:: What to produce ::
Everything from the line with "Given: Open the 基本情報 tab" to the end of the entries should be set down exactly, except the pictures.

---*---

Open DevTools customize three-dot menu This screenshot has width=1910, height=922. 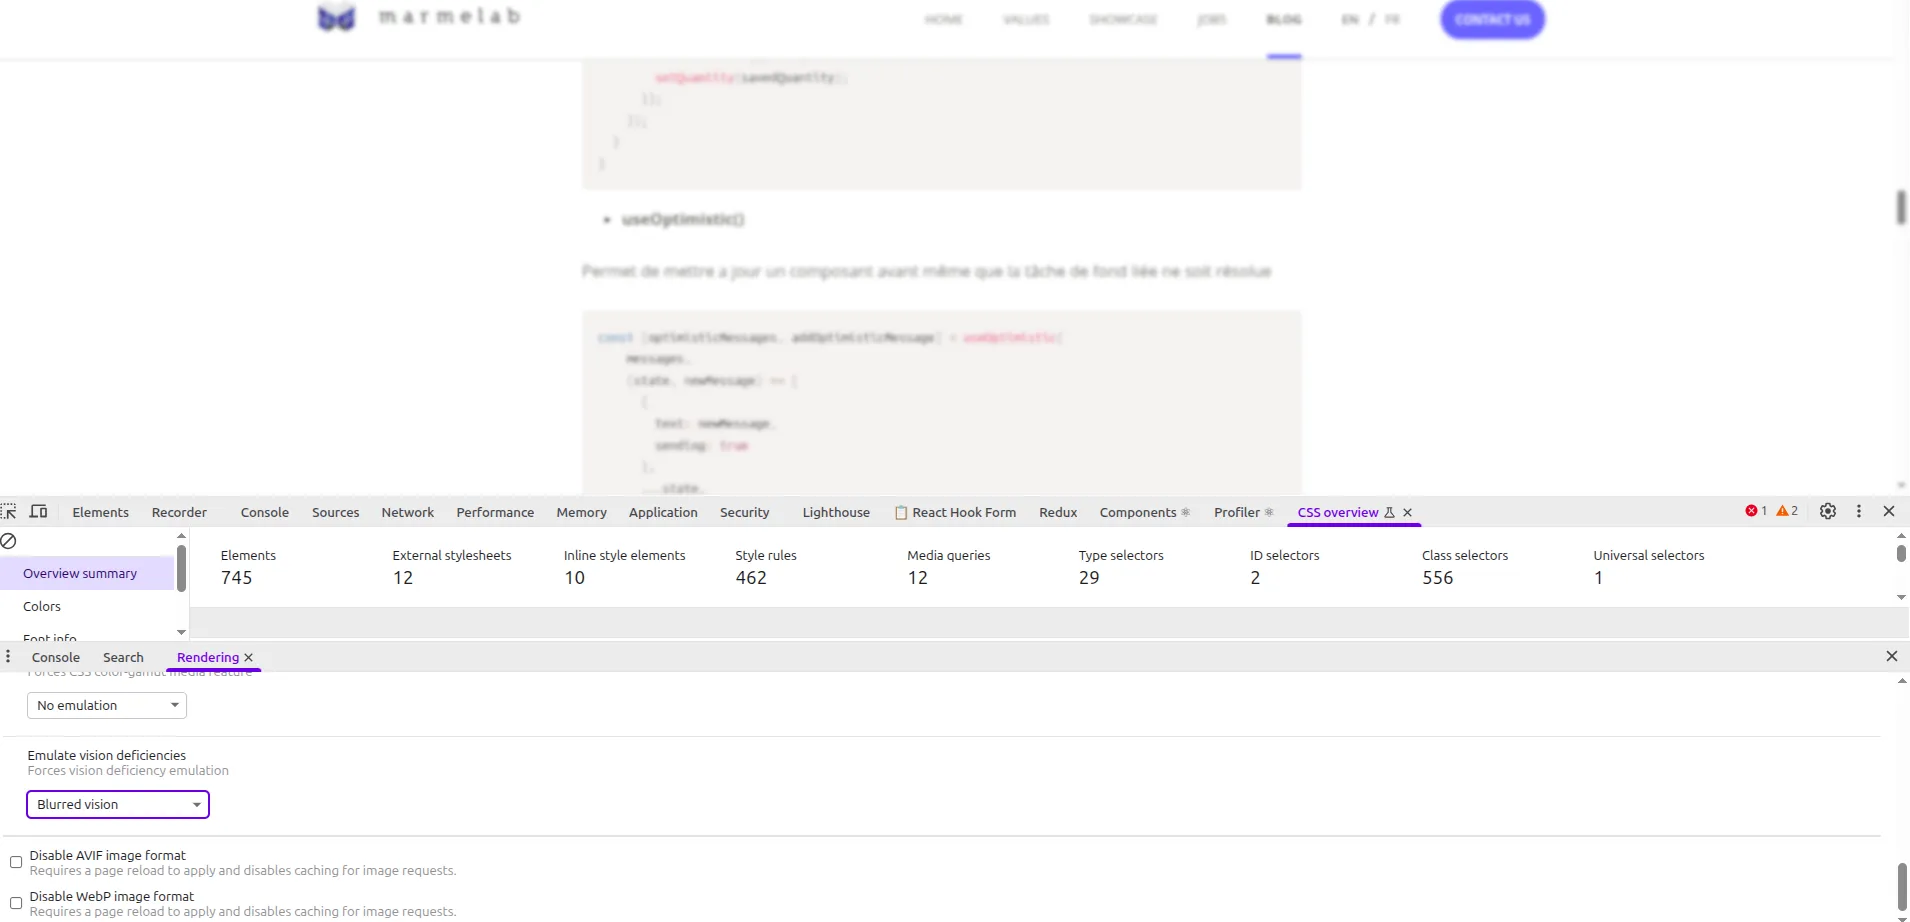click(1858, 511)
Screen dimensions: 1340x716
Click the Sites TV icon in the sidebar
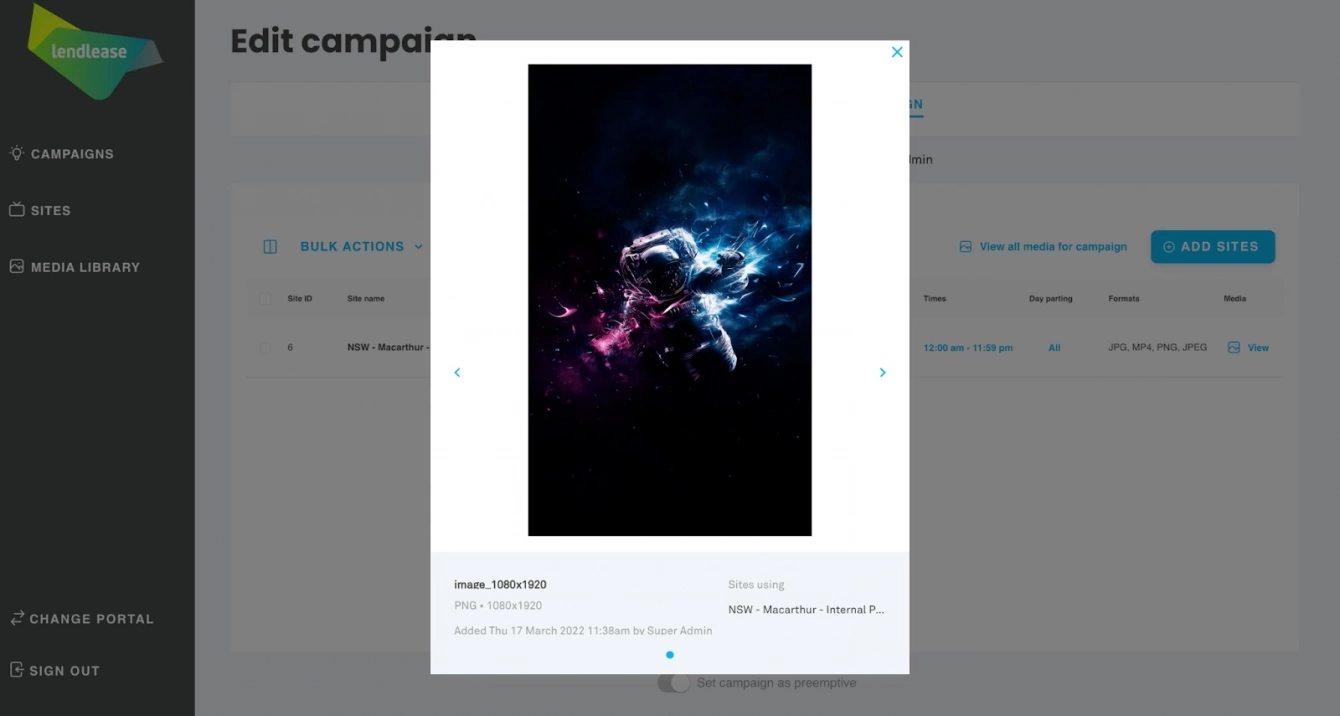pos(17,210)
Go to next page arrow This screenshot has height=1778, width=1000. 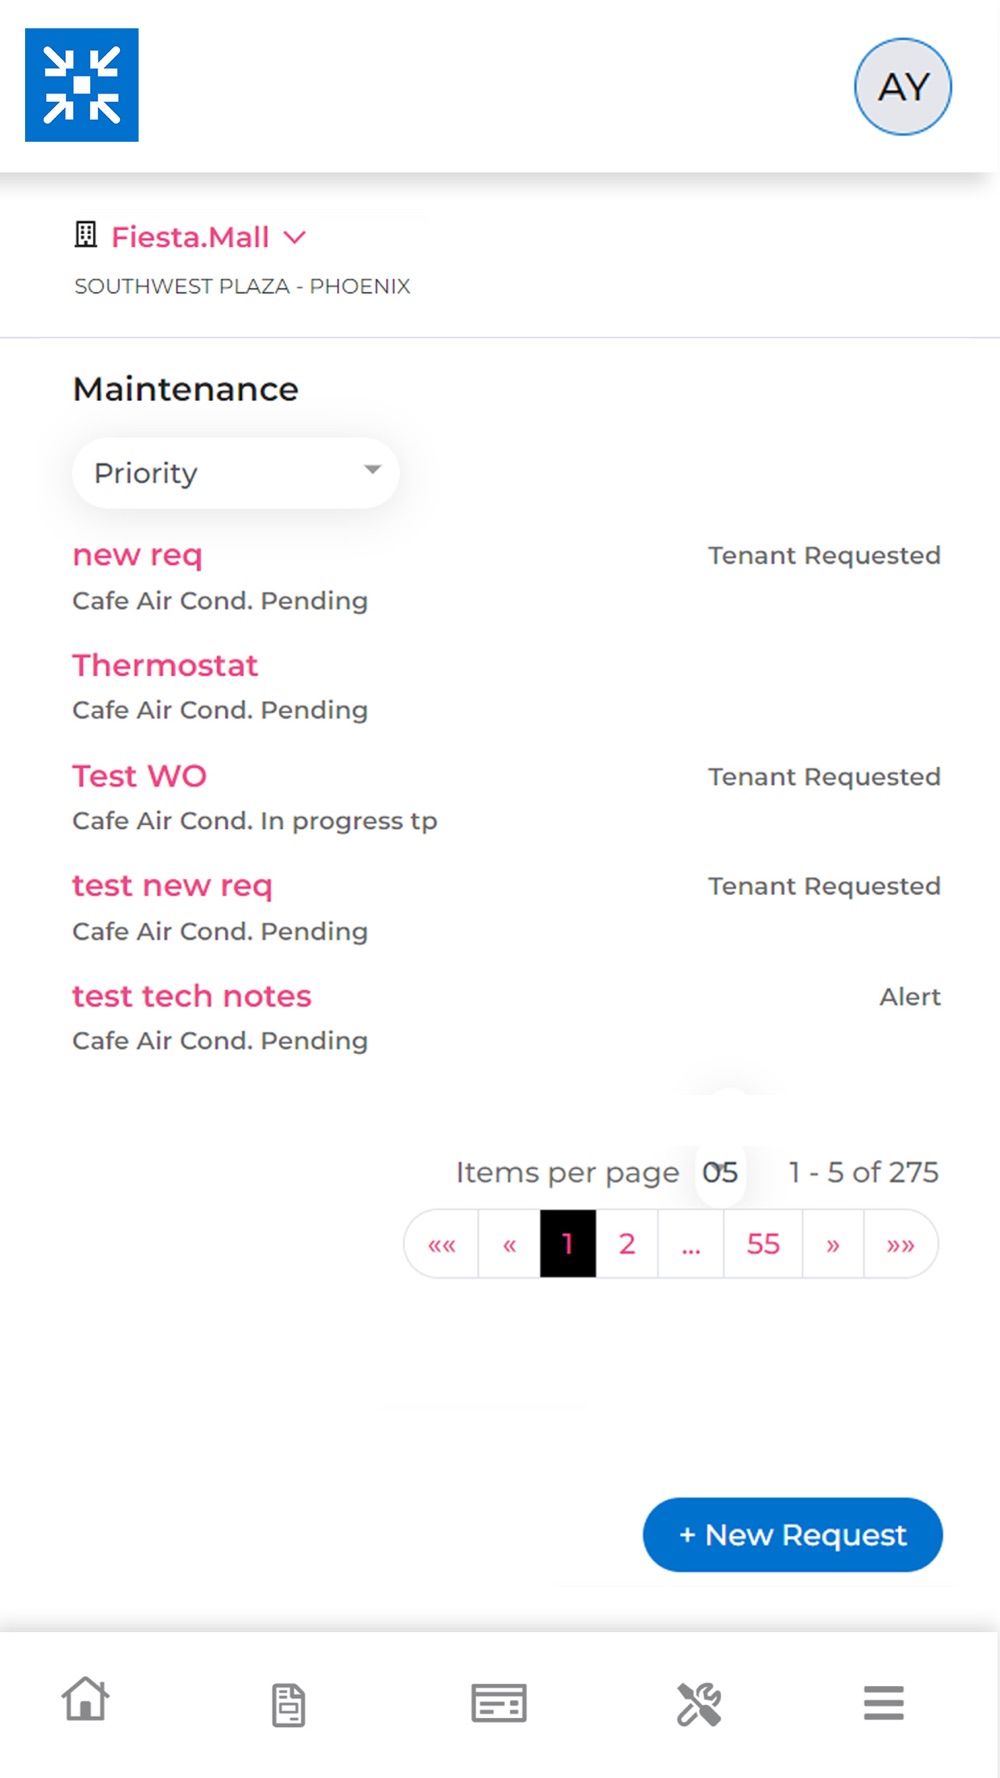[x=833, y=1244]
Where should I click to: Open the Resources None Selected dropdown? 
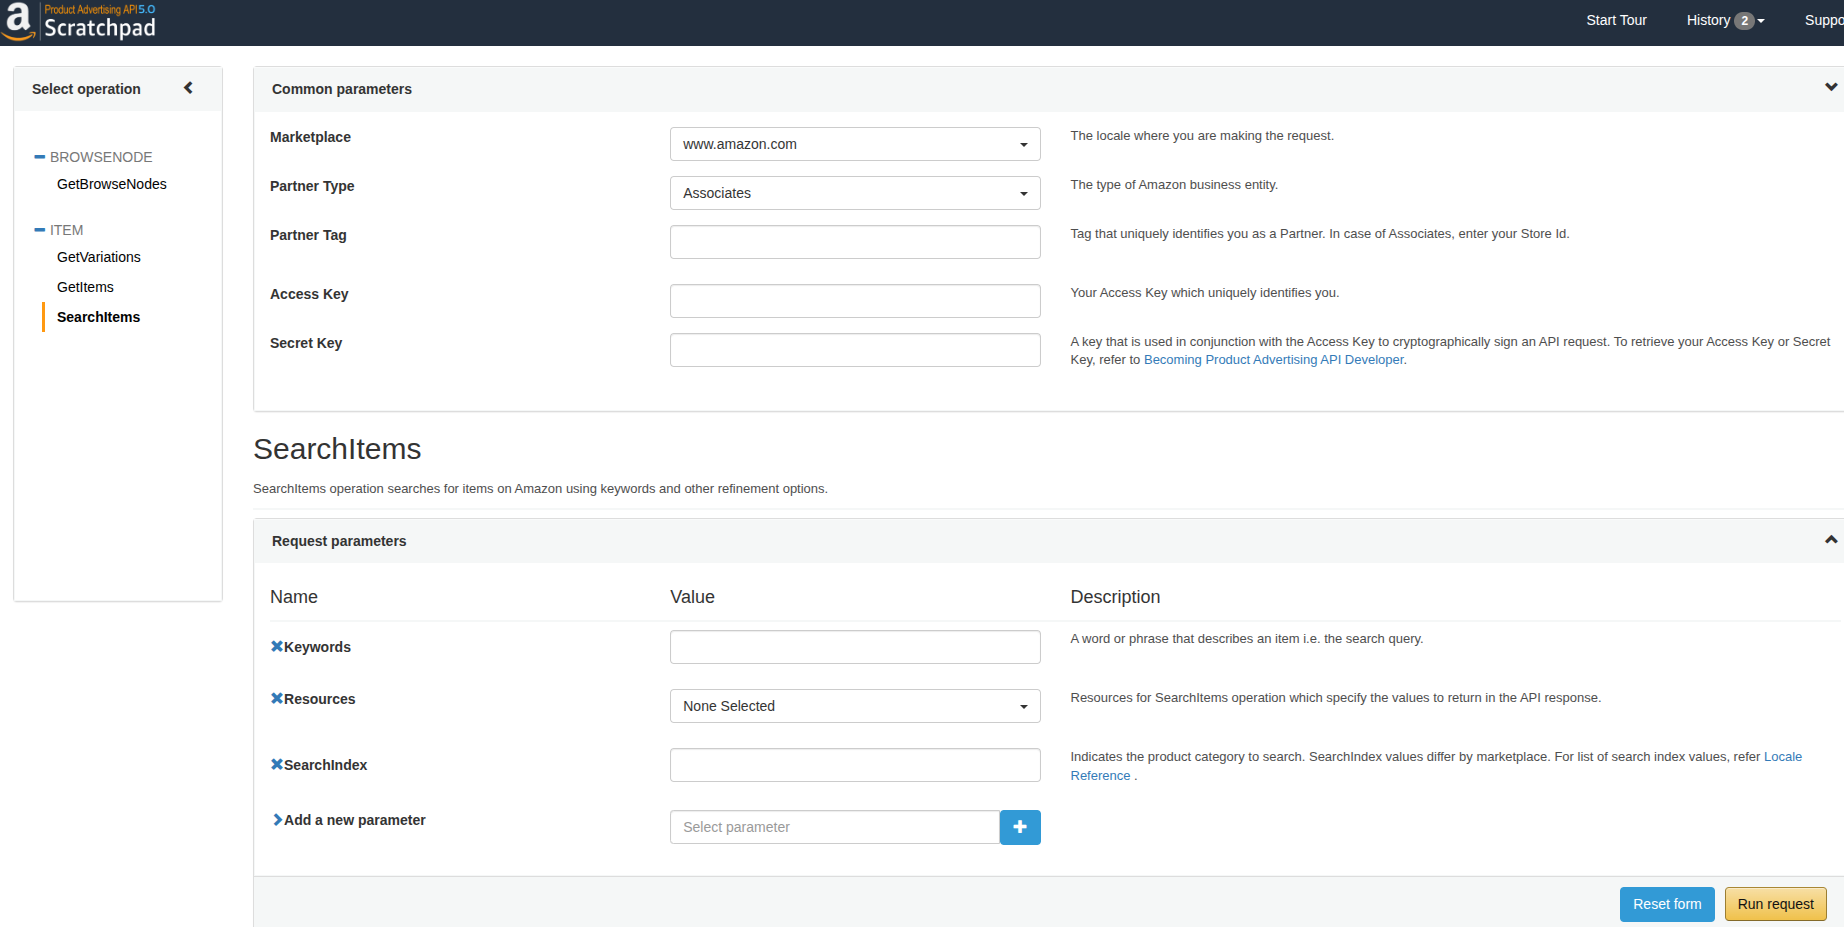tap(855, 706)
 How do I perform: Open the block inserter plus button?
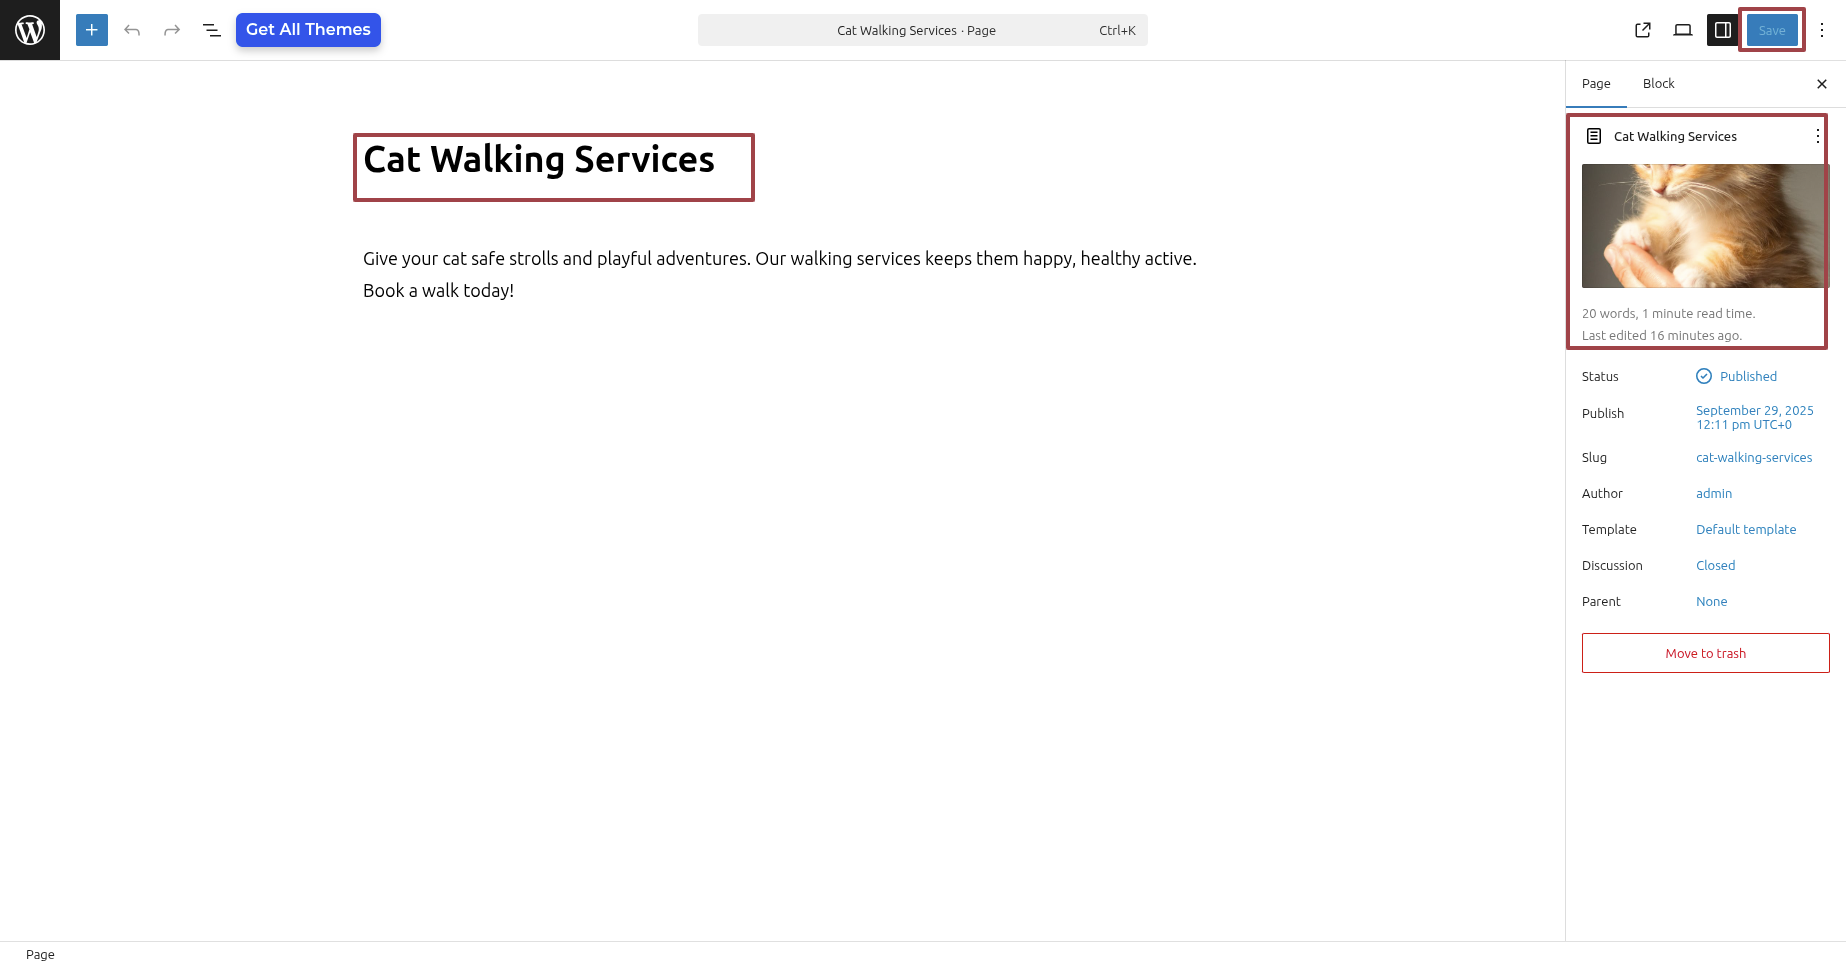91,30
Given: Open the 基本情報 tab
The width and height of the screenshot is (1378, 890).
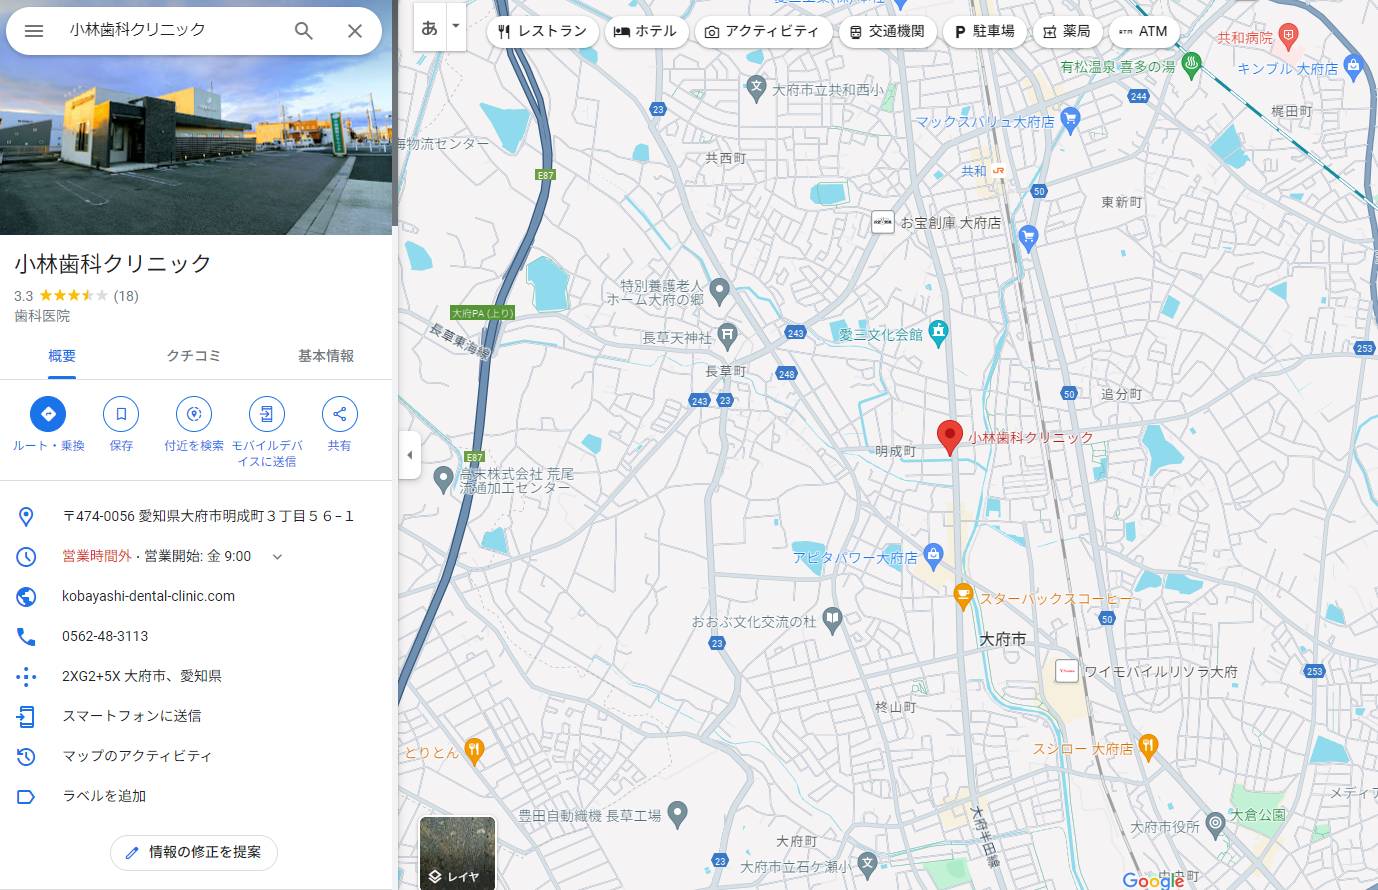Looking at the screenshot, I should tap(325, 355).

---*---

:: Output below ::
Given: Open the 基本情報 tab
The width and height of the screenshot is (1378, 890).
Looking at the screenshot, I should tap(325, 355).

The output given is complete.